» Work item
Write out all of the entries exactly, please.
--- START ---
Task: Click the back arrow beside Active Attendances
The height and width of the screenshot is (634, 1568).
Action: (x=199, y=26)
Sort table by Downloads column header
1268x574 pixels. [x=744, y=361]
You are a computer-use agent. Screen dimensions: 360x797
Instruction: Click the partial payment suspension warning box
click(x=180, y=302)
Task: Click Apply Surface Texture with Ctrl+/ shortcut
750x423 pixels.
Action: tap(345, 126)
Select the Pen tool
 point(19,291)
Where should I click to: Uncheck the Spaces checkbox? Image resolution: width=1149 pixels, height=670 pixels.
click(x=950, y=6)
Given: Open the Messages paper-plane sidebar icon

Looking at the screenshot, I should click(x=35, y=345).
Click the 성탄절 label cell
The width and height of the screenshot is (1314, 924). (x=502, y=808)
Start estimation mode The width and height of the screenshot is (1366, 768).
--- END ---
» Response area
Task: Click the back arrow beside Active Attendances
The height and width of the screenshot is (634, 1568).
Action: (x=199, y=26)
Sort table by Downloads column header
1268x574 pixels. [x=744, y=361]
You are a computer-use agent. Screen dimensions: 360x797
Instruction: Click the partial payment suspension warning box
click(x=180, y=302)
Task: Click Apply Surface Texture with Ctrl+/ shortcut
750x423 pixels.
Action: tap(345, 126)
Select the Pen tool
 point(19,291)
Where should I click to: Uncheck the Spaces checkbox? Image resolution: width=1149 pixels, height=670 pixels.
click(x=950, y=6)
Given: Open the Messages paper-plane sidebar icon

Looking at the screenshot, I should click(x=35, y=345).
Click the 성탄절 label cell
The width and height of the screenshot is (1314, 924). (x=502, y=808)
Start estimation mode The width and height of the screenshot is (1366, 768).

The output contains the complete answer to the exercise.